Die Ermittlungsbeauftragte nimmt alte Fälle sexueller Belästigung unter die Lupe. Foto: imago/Panthermedia/AndreyPopov

Nach nur vier Monaten soll eine Sonderermittlerin für den Untersuchungsausschuss erste Ergebnisse liefern. Doch was sie über sexuelle Belästigung in der Landesverwaltung herausgefunden hat, bleibt wohl erst einmal unter Verschluss.
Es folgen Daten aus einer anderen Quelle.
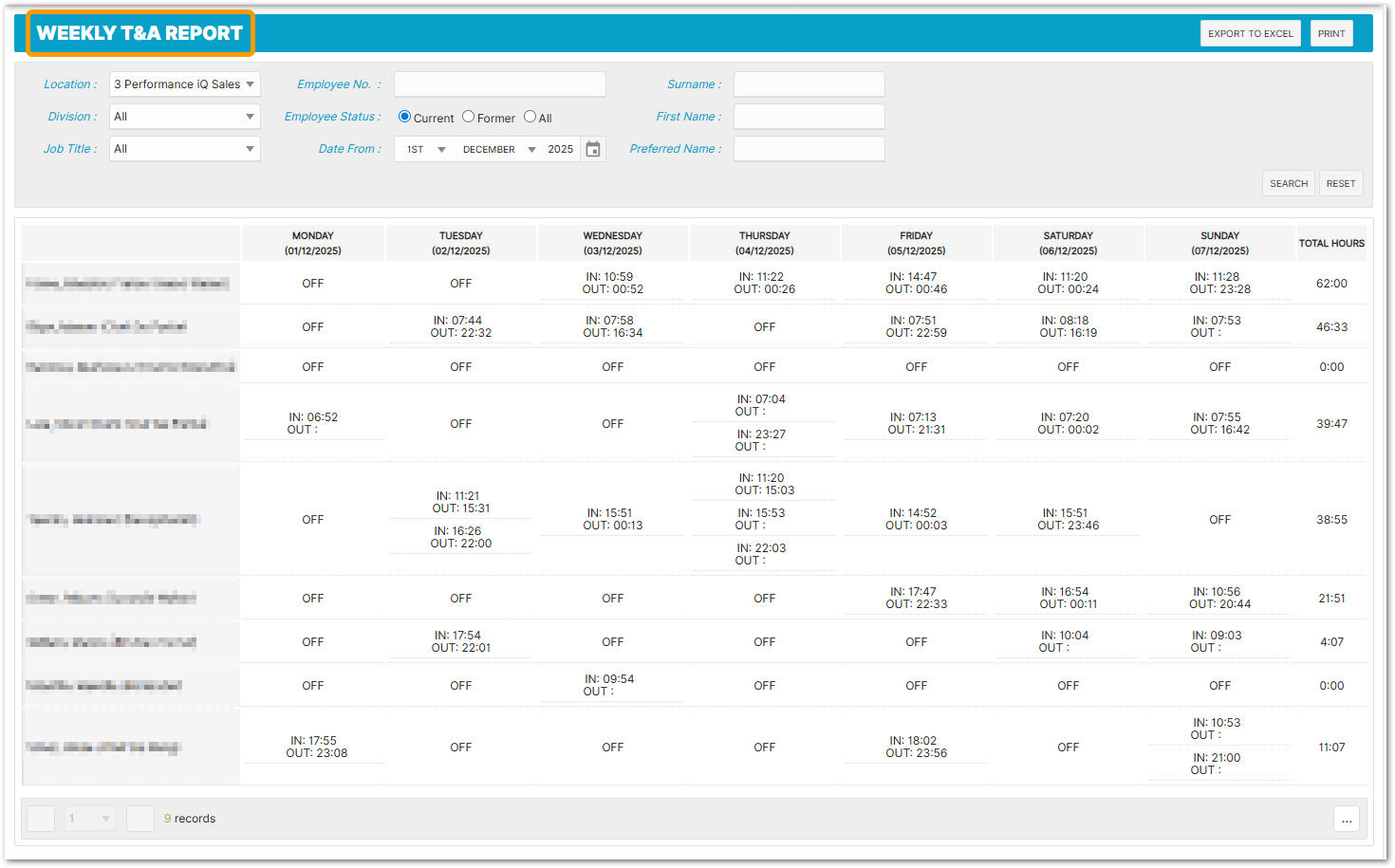Select the Former employee status option
This screenshot has height=868, width=1395.
click(469, 117)
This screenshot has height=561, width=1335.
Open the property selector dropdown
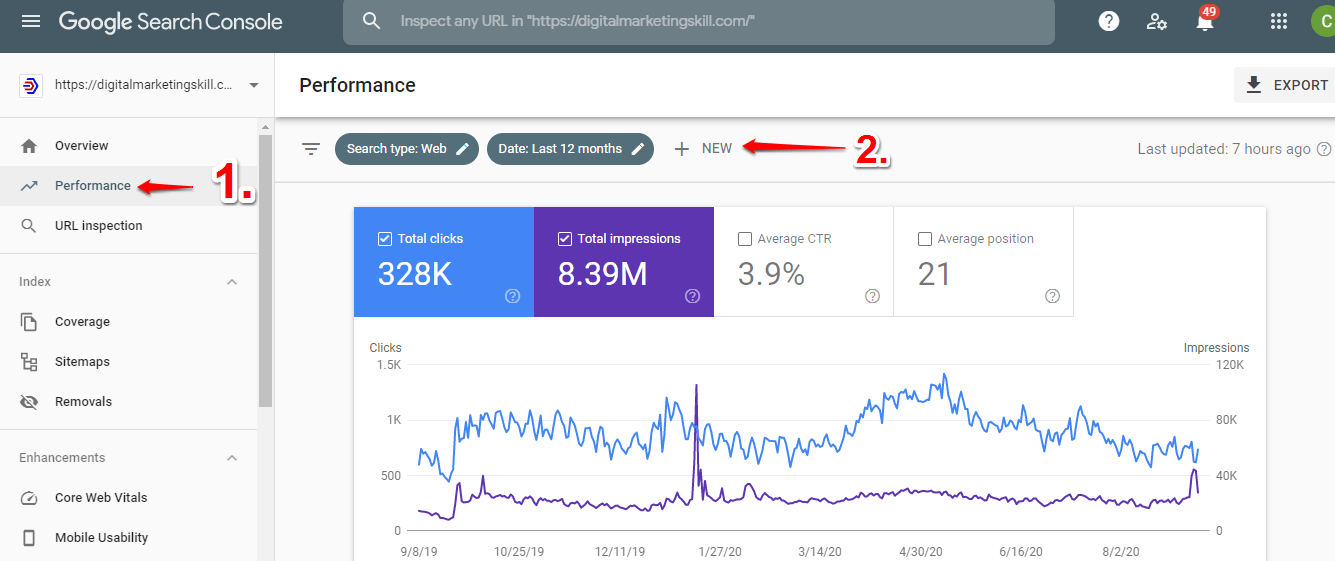click(x=254, y=86)
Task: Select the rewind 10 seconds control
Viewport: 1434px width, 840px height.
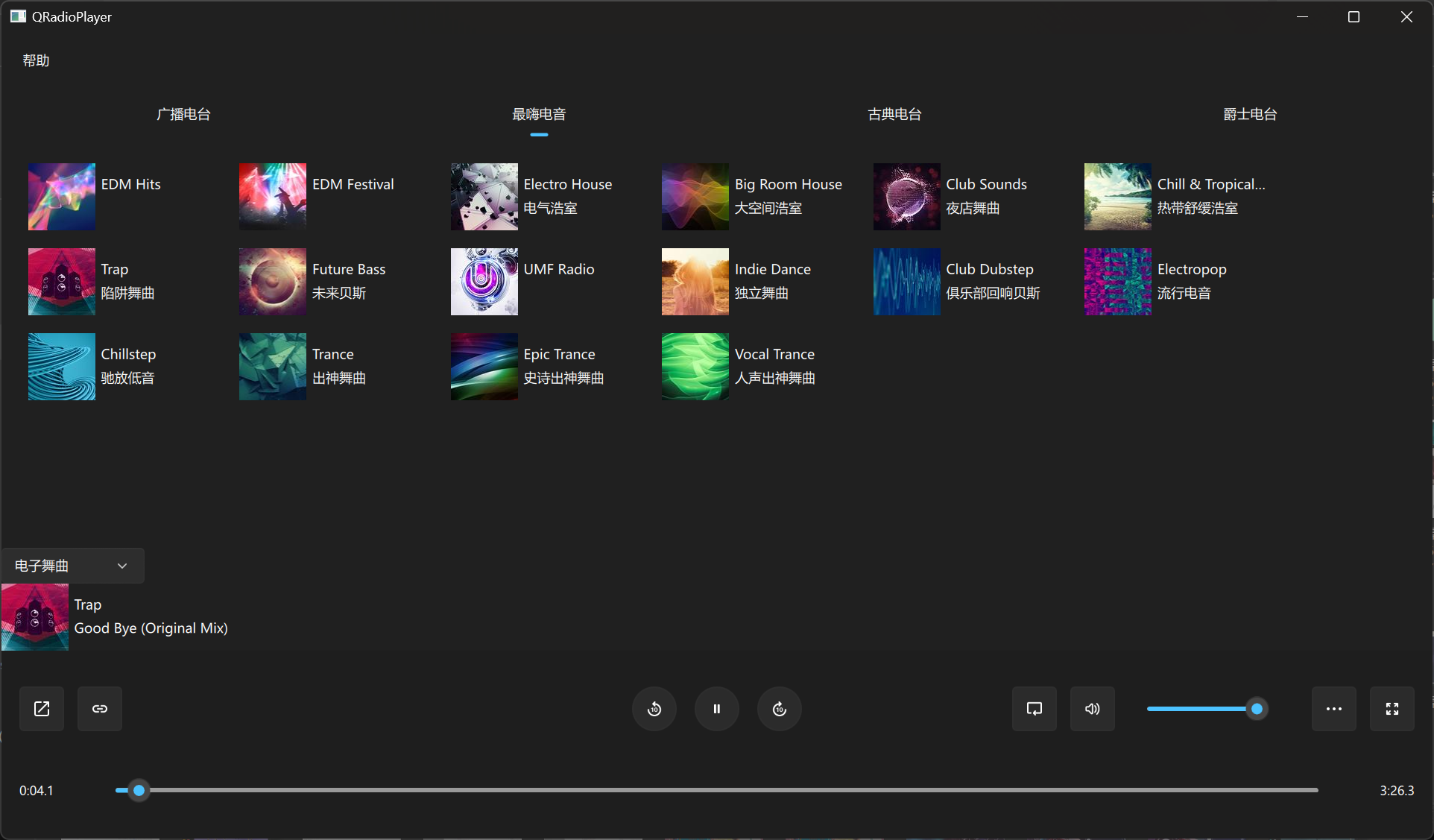Action: (x=654, y=708)
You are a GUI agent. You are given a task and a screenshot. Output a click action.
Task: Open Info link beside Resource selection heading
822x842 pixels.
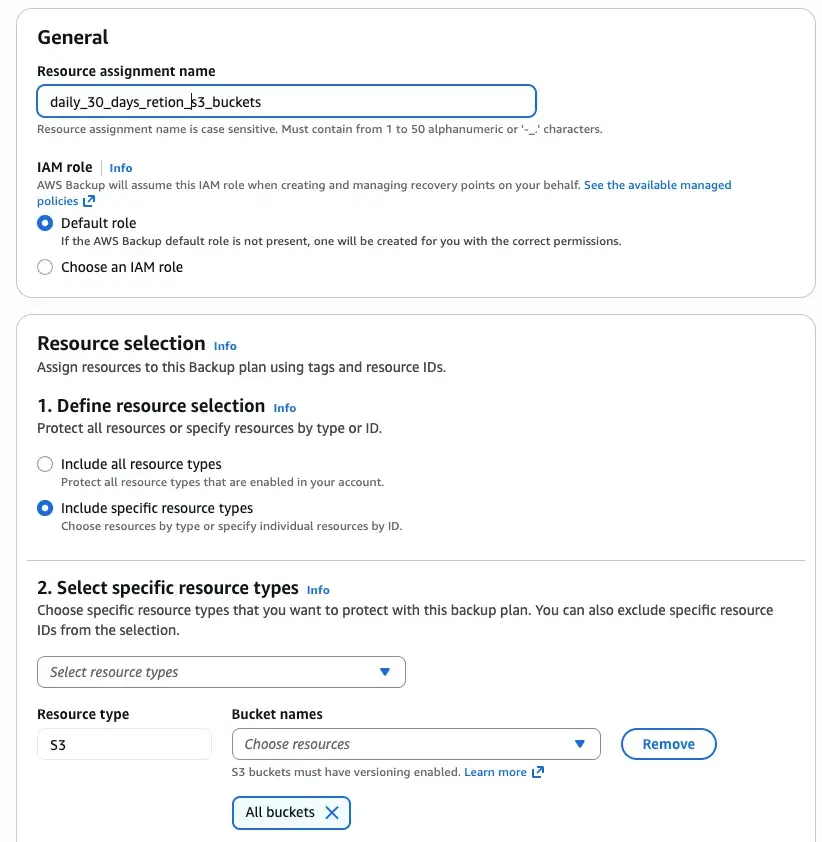click(x=225, y=346)
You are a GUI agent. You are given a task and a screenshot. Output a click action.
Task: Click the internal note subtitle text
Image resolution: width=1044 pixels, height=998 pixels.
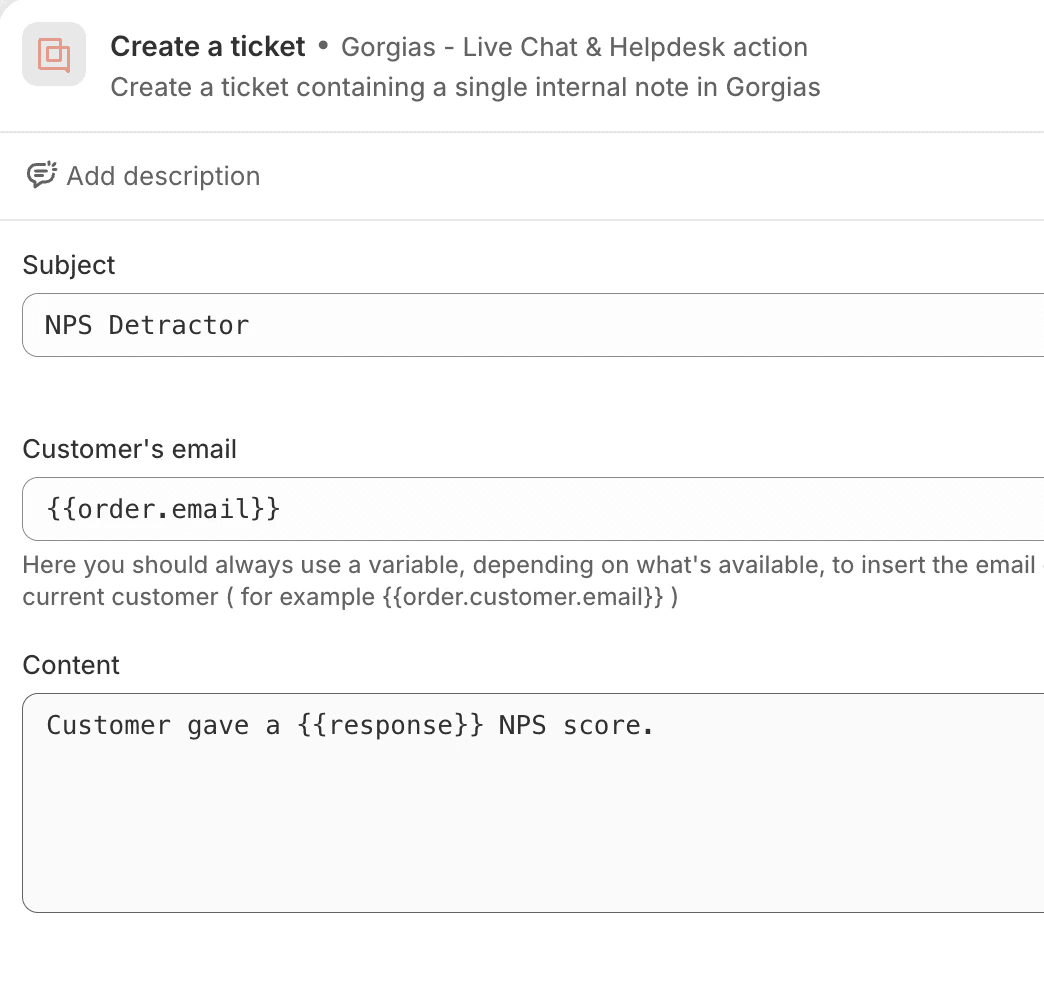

Die Mammutaufgabe, für die monatelang niemand passendes gefunden wurde, war offenbar doch zu bewältigen. Nach nur vier Monaten hat die Ermittlungsbeauftragte für den Untersuchungsausschuss zur Polizeiaffäre Ergebnisse geliefert. Im März soll die für die Aufgabe freigestellte Richterin am Amtsgericht, Bärbel Hönes, ihren Bericht vorlegen. Dabei hatte der Ausschuss monatelang nach jemandem gesucht, der die Aufgabe überhaupt übernimmt: Die Ermittlungsbeauftragte sollte alle gemeldeten Verdachtsfälle von sexueller Belästigung in der Landesverwaltung aus den Jahren 2012 bis 2022 untersuchen und aufarbeiten, die von der Landesregierung gemeldet wurden. Die Ermittlungsbeauftragte habe schneller gearbeitet als erwartet, sagte der Obmann der Grünen im Ausschuss, Oliver Hildenbrand am Montagabend. Das sei sehr anerkennenswert.